On August 2, 2024, the Farm Credit Intervenors (three organizations who long ago intervened as plaintiffs in order to take advantage of a preliminary injunction against the CFPB granted to the original plaintiffs based on the Fifth Circuit’s opinion in CFSA v. CFPB) filed a motion to amend their complaint in intervention. On that same date, the Farm Credit Intervenors filed a motion for judgment on the pleadings. Both the amended complaint and the motion for judgment on the pleadings argued that the 1071 Rule is invalid because the development and promulgation of the Rule was unlawfully funded from the Federal Reserve Board because there was no “combined earnings of the Federal Reserve System” after September 2022 and the CFPB must, under the Dodd-Frank Act, be funded out of such “combined earnings.”

As a result of the fact that these motions were still pending before the district court, none of the plaintiffs had the right to appeal the judgment against them to the United States Court of Appeals for the Fifth Circuit. However, on September 13, the Farm Credit Intervenors dismissed without prejudice their pending motions to amend the complaint and for judgment on the pleadings with respect to the CFPB funding issue. As a result of that development, we can expect that the plaintiffs will very soon file a notice of appeal to the Fifth Circuit with respect to the judgment against them pertaining to the 1071 Rule.
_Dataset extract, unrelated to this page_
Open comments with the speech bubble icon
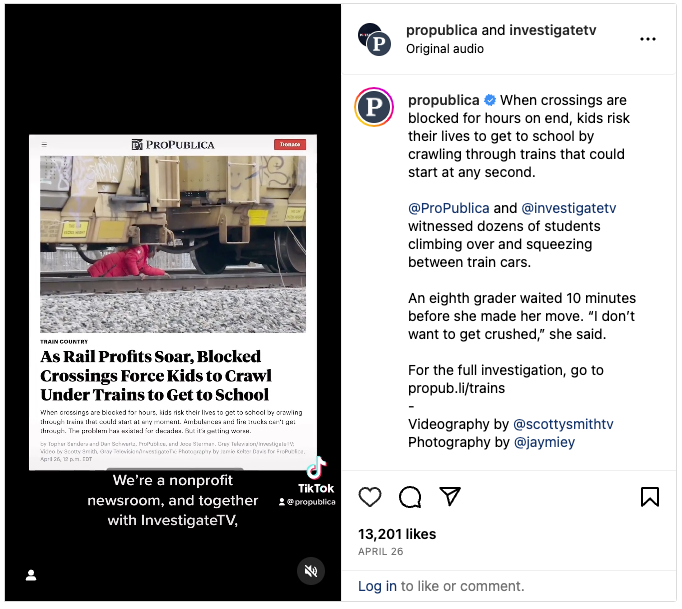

As a result of the Farm Credit Intervenors withdrawing their motions, we are not aware of any instance where a challenge has been made to a CFPB regulation based on the claim that the CFPB has been unlawfully funded after September, 2022.  In the meantime, there are five CFPB enforcement matters in which the unlawful funding issue has already been raised, including two cases that have been fully briefed.